WHAT IS EXPECTED: Transcribe every entry word for word, but skip the images.

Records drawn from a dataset
══════════════════════════════

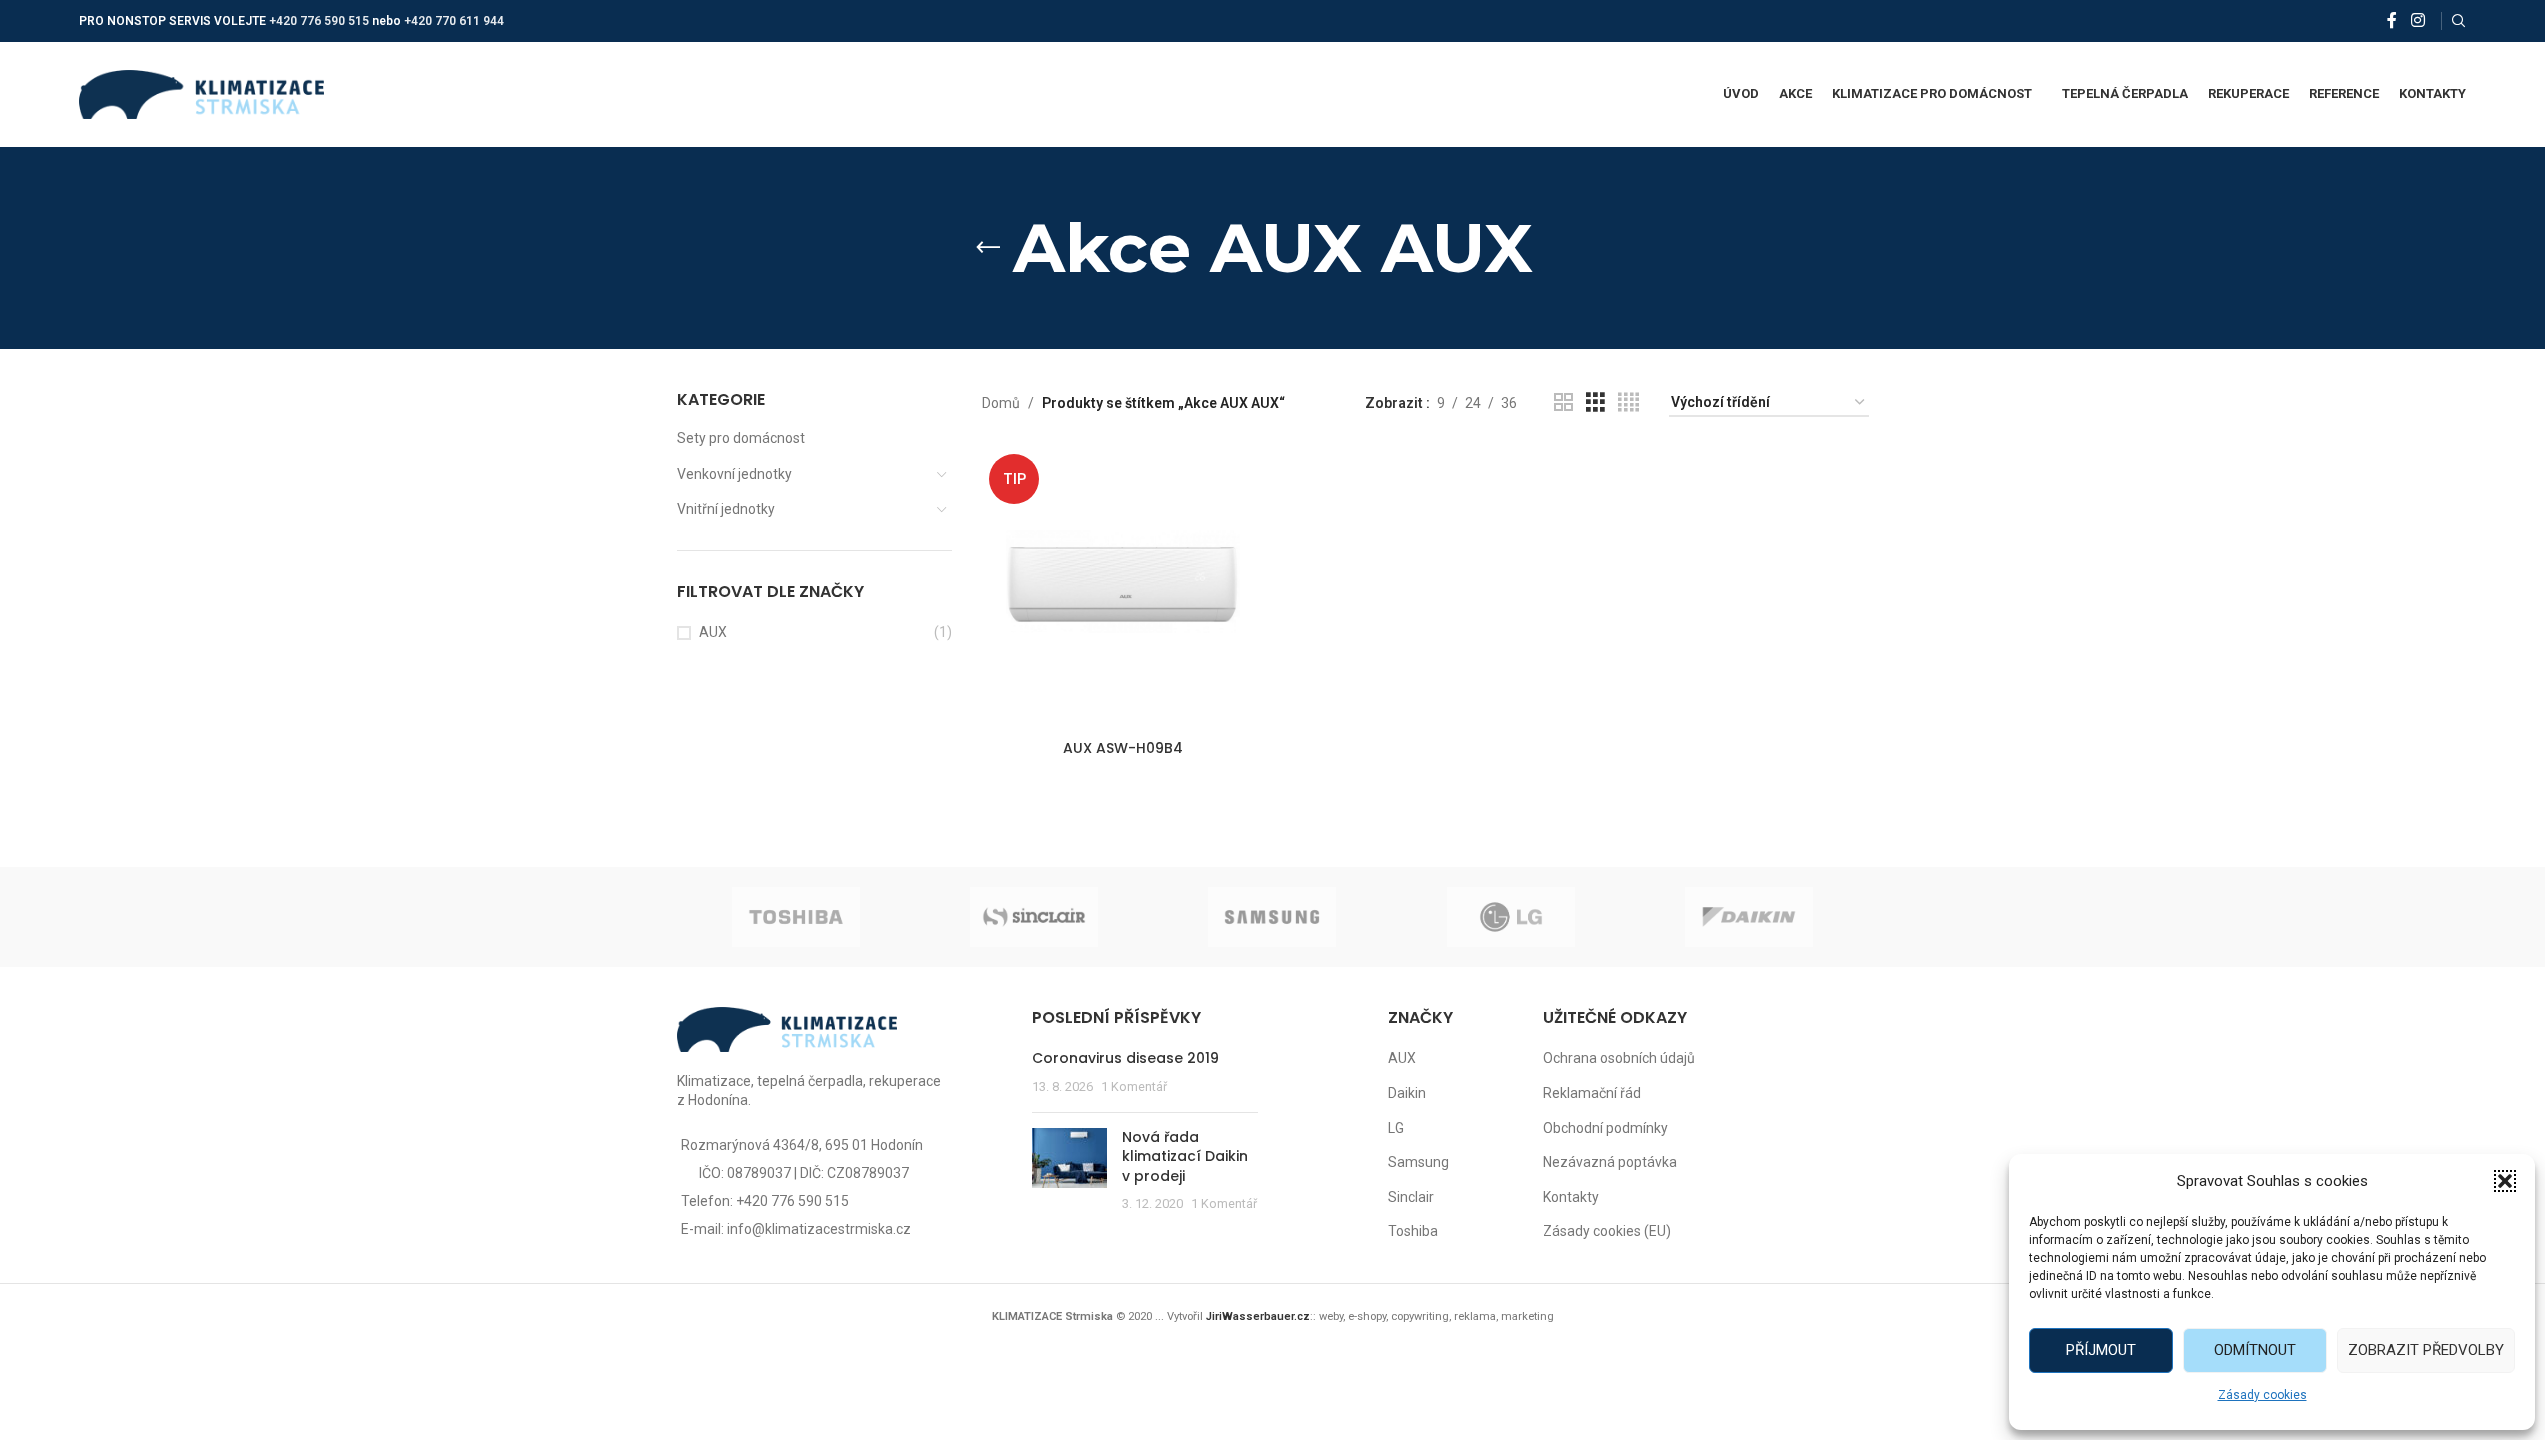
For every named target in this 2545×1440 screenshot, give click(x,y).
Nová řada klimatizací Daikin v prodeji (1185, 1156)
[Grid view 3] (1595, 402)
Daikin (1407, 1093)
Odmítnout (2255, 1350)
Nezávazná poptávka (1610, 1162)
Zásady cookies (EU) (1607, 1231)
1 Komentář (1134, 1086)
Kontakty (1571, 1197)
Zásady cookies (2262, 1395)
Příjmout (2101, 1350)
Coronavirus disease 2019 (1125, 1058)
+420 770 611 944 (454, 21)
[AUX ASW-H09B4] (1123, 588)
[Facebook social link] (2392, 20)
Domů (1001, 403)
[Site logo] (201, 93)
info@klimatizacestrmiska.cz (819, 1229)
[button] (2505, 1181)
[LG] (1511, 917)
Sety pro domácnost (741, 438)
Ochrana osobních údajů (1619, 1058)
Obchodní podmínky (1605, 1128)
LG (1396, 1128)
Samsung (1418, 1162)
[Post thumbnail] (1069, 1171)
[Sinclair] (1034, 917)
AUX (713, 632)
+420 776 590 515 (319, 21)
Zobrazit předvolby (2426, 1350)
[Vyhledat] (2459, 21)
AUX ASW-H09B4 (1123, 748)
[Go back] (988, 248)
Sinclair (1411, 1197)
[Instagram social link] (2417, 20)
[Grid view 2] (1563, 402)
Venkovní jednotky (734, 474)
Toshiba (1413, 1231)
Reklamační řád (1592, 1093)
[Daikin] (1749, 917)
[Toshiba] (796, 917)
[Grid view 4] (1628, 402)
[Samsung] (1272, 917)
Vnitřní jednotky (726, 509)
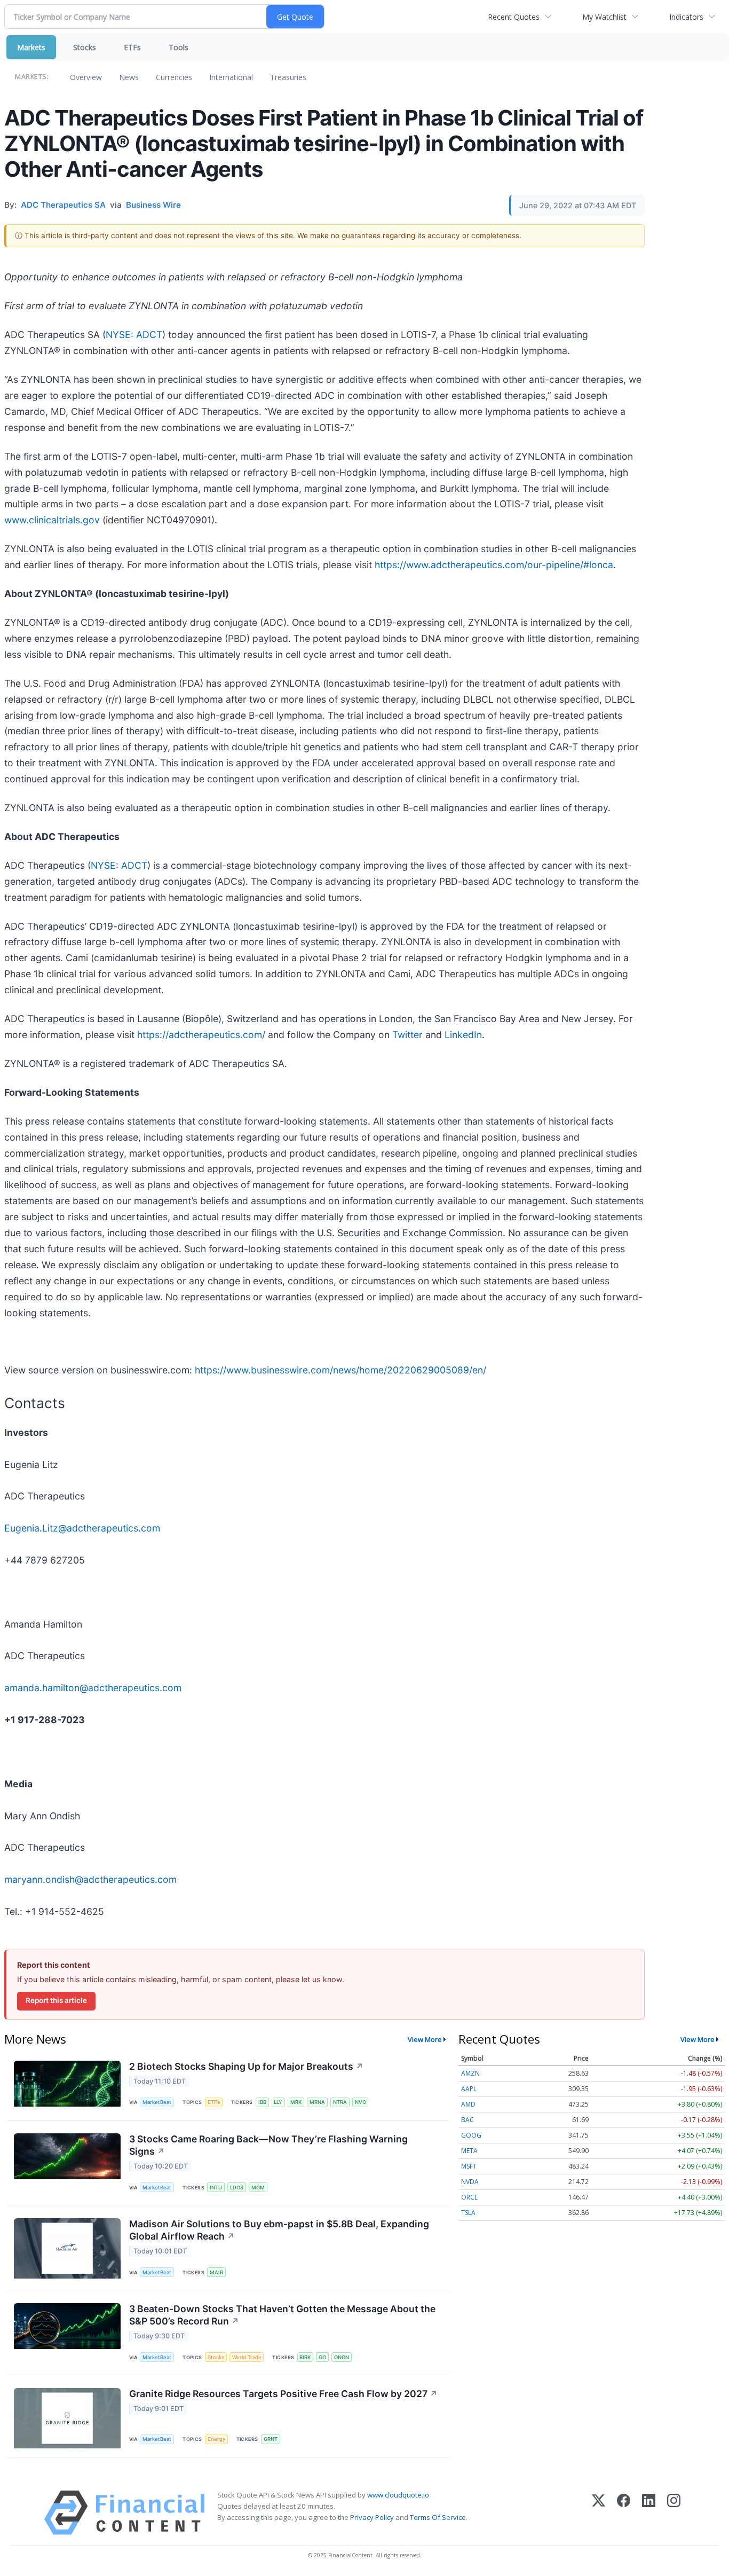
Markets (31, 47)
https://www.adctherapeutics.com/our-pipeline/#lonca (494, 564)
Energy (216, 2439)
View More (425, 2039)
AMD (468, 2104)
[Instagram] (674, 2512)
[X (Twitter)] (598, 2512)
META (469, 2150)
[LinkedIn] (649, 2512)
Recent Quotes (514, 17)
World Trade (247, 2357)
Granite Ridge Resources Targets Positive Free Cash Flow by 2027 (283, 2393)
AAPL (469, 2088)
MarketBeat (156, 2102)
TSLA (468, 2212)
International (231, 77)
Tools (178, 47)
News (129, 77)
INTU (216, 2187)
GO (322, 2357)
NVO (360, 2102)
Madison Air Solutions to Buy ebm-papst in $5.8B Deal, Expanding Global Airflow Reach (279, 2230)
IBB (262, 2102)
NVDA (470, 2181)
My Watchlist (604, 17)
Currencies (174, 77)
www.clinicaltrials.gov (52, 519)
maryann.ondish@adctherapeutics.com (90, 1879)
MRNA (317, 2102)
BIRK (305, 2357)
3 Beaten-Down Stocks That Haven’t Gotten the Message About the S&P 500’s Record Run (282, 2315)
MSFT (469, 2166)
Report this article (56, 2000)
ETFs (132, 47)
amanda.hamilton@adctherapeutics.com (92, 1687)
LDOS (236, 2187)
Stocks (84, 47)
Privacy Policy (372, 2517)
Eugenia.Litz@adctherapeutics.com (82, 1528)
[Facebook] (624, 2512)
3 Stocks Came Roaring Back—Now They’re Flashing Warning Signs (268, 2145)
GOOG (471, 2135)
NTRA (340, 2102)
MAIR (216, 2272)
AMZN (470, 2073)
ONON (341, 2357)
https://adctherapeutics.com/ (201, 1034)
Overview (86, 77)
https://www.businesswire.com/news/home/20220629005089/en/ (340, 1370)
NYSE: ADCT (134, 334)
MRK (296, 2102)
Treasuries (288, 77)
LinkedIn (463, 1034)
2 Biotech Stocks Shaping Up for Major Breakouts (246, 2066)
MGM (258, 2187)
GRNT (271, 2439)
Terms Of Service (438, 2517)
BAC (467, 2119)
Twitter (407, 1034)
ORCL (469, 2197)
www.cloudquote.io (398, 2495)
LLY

══════════════════════════════

RESPONSE TO THE TASK:
For every named target in this 2545×1440 screenshot, give click(x,y).
Nová řada klimatizací Daikin v prodeji (1185, 1156)
[Grid view 3] (1595, 402)
Daikin (1407, 1093)
Odmítnout (2255, 1350)
Nezávazná poptávka (1610, 1162)
Zásady cookies (EU) (1607, 1231)
1 Komentář (1134, 1086)
Kontakty (1571, 1197)
Zásady cookies (2262, 1395)
Příjmout (2101, 1350)
Coronavirus disease 2019 (1125, 1058)
+420 770 611 944 (454, 21)
[AUX ASW-H09B4] (1123, 588)
[Facebook social link] (2392, 20)
Domů (1001, 403)
[Site logo] (201, 93)
info@klimatizacestrmiska.cz (819, 1229)
[button] (2505, 1181)
[LG] (1511, 917)
Sety pro domácnost (741, 438)
Ochrana osobních údajů (1619, 1058)
Obchodní podmínky (1605, 1128)
LG (1396, 1128)
Samsung (1418, 1162)
[Post thumbnail] (1069, 1171)
[Sinclair] (1034, 917)
AUX (713, 632)
+420 776 590 515 (319, 21)
Zobrazit předvolby (2426, 1350)
[Vyhledat] (2459, 21)
AUX ASW-H09B4 (1123, 748)
[Go back] (988, 248)
Sinclair (1411, 1197)
[Instagram social link] (2417, 20)
[Grid view 2] (1563, 402)
Venkovní jednotky (734, 474)
Toshiba (1413, 1231)
Reklamační řád (1592, 1093)
[Daikin] (1749, 917)
[Toshiba] (796, 917)
[Grid view 4] (1628, 402)
[Samsung] (1272, 917)
Vnitřní jednotky (726, 509)
Markets (31, 47)
https://www.adctherapeutics.com/our-pipeline/#lonca (494, 564)
Energy (216, 2439)
View More (425, 2039)
AMD (468, 2104)
[Instagram] (674, 2512)
[X (Twitter)] (598, 2512)
META (469, 2150)
[LinkedIn] (649, 2512)
Recent Quotes (514, 17)
World Trade (247, 2357)
Granite Ridge Resources Targets Positive Free Cash Flow by 2027 (283, 2393)
AAPL (469, 2088)
MarketBeat (156, 2102)
TSLA (468, 2212)
International (231, 77)
Tools (178, 47)
News (129, 77)
INTU (216, 2187)
GO (322, 2357)
NVO (360, 2102)
Madison Air Solutions to Buy ebm-papst in $5.8B Deal, Expanding Global Airflow Reach (279, 2230)
IBB (262, 2102)
NVDA (470, 2181)
My Watchlist (604, 17)
Currencies (174, 77)
www.clinicaltrials.gov (52, 519)
maryann.ondish@adctherapeutics.com (90, 1879)
MRNA (317, 2102)
BIRK (305, 2357)
3 Beaten-Down Stocks That Haven’t Gotten the Message About the S&P 500’s Record Run (282, 2315)
MSFT (469, 2166)
Report this article (56, 2000)
ETFs (132, 47)
amanda.hamilton@adctherapeutics.com (92, 1687)
LDOS (236, 2187)
Stocks (84, 47)
Privacy Policy (372, 2517)
Eugenia.Litz@adctherapeutics.com (82, 1528)
[Facebook] (624, 2512)
3 Stocks Came Roaring Back—Now They’re Flashing Warning Signs (268, 2145)
GOOG (471, 2135)
NTRA (340, 2102)
MAIR (216, 2272)
AMZN (470, 2073)
ONON (341, 2357)
https://adctherapeutics.com/ (201, 1034)
Overview (86, 77)
https://www.businesswire.com/news/home/20220629005089/en/ (340, 1370)
NYSE: ADCT (134, 334)
MRK (296, 2102)
Treasuries (288, 77)
LinkedIn (463, 1034)
2 Biotech Stocks Shaping Up for Major Breakouts (246, 2066)
MGM (258, 2187)
GRNT (271, 2439)
Terms Of Service (438, 2517)
BAC (467, 2119)
Twitter (407, 1034)
ORCL (469, 2197)
www.cloudquote.io (398, 2495)
LLY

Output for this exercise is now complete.